Aqui cabe um paralelo com a Alemanha. Mesmo que tenhamos realidades financeiras distintas, a pandemia acaba por aproximar esses mundos. Pode-se dizer que, hoje, o Rio Grande do Sul está para o Brasil como os germânico estão para a Europa no que diz respeito ao enfrentamento do coronavírus — nossa curva, com algumas exceções, está bem monitorada.
Lá, os clubes da Bundesliga voltaram a treinar no dia 6 de abril, seguindo os protocolos de distanciamento. Passado quase um mês, eles ainda seguem trabalhando em pequenos grupos e com horários escalonados. O que deve mudar apenas a partir do meio da próxima semana, quando as autoridades sanitárias permitirão os trabalhos coletivos. A Bundesliga estima a sua retomada para a metade de maio.
Só que o paralelo com os alemães para aqui. A Bundesliga comprará 20 mil kits para os clubes da primeira e segunda divisões. A ideia é testar até durante os jogos, se necessário. Para você ter uma ideia, o Hoffenheim, nesta sexta-feira, começou a submeter os jogadores a exames de covid-19. Vai repeti-los na segunda-feira. São etapas a serem cumpridas antes de começar a trabalhar com todos os jogadores juntos. O mesmo se repete em outros clubes da duas principais divisões.

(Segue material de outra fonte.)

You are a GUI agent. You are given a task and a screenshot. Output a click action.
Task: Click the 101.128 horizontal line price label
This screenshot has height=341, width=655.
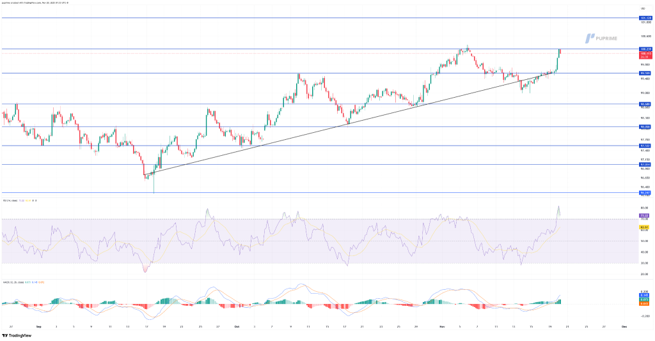(645, 18)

Mesmo com essa estrutura e com esse rigoroso protocolo sanitário, há resistências entre os alemães sobre a volta do futebol. O governo ainda decidirá sobre a voltado campeonato, e o assunto e pauta de debates no país. O consenso é de que bola rolando vai fazer bem para todos nesses dias de angústia pela pandemia. A dúvida é se vale a pena correr o risco. Talvez o futebol esteja passando, neste momento, pelo seu maior teste. Até mesmo na Alemanha, onde há teste para todo mundo.